Cancer and My Marriage

Note: Ask any survivor about side-effects or working with an oncologist and youʼll receive a notebookʼs worth of helpful  information. Ditto for managing cancer on the job or with children. But ask them about their relationship and youʼre apt to  hear variations on this theme, “He never blinked,” or “He really showed me how strong a man he truly is.” In other words,  youʼre not apt to hear what itʼs truly like for some women. While we celebrate relationships where loveʼs better nature rules,  itʼs also time to honestly share the kind of stress cancer and its associated treatment brings to many two-income families  where jobs, children, carpools and chemotherapy all need to be balanced in the course of a day. I was asked by a woman  whom I admire to publish this essay here. It is my honor to do so.
--- Jody Schoger

I never thought I would write an anonymous blog post.
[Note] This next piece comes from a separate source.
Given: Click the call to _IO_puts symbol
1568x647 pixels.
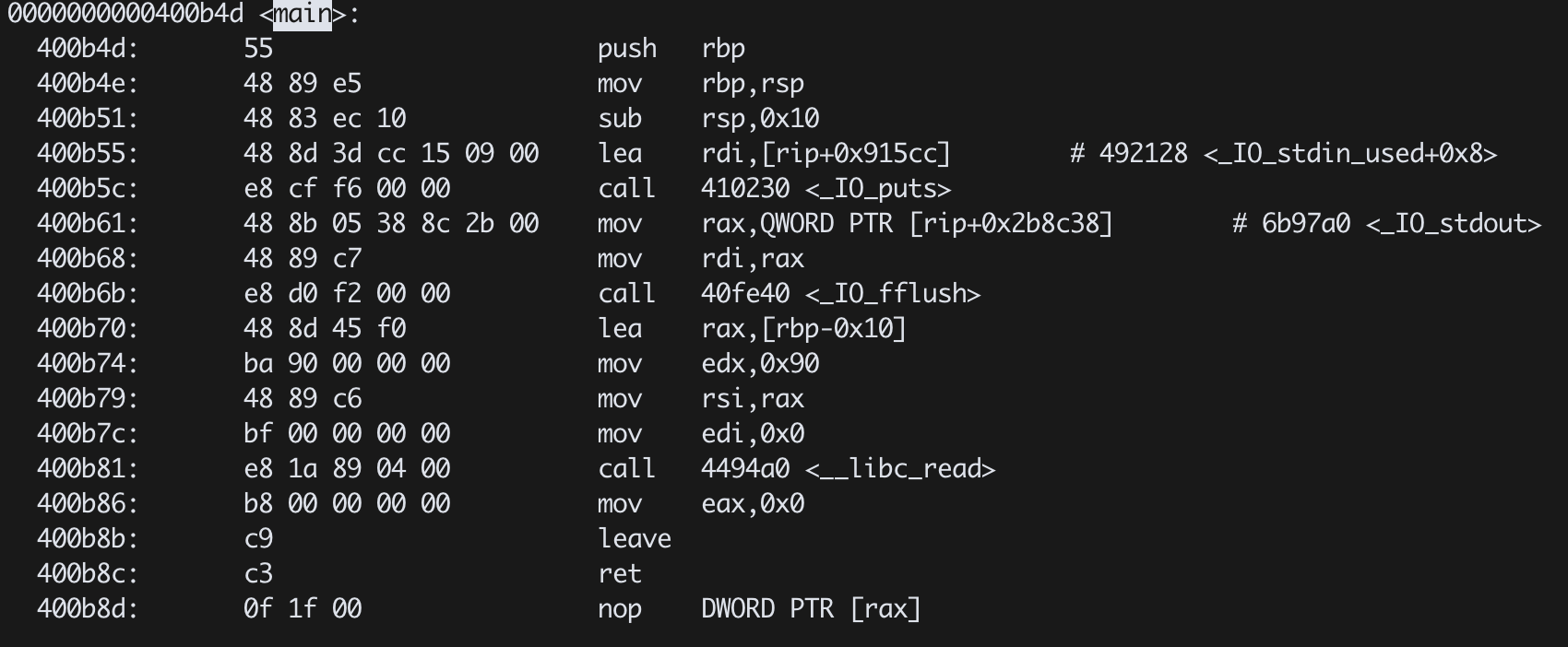Looking at the screenshot, I should tap(826, 189).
Nonetheless, here I am, writing about cancerʼs impact on my marriage after my late-night Google searches only yielded  stories of marital triumph, replete with images of the devoted spouse proffering a tender kiss on his partnerʼs bald head. My  hope is that the next despondent, lonely cancer patient might feel a little less crazy reading my story  I love my husband and do not want to be disloyal to him. I will remain strategically vague on some details and alter others to  shield my familyʼs privacy. We have had the kind of marriage people say they can bet on. Single friends confess that they  hope to find a partnership like ours. Obviously, things are always messier on the inside, but we undoubtedly share a strong  love for and commitment to one another.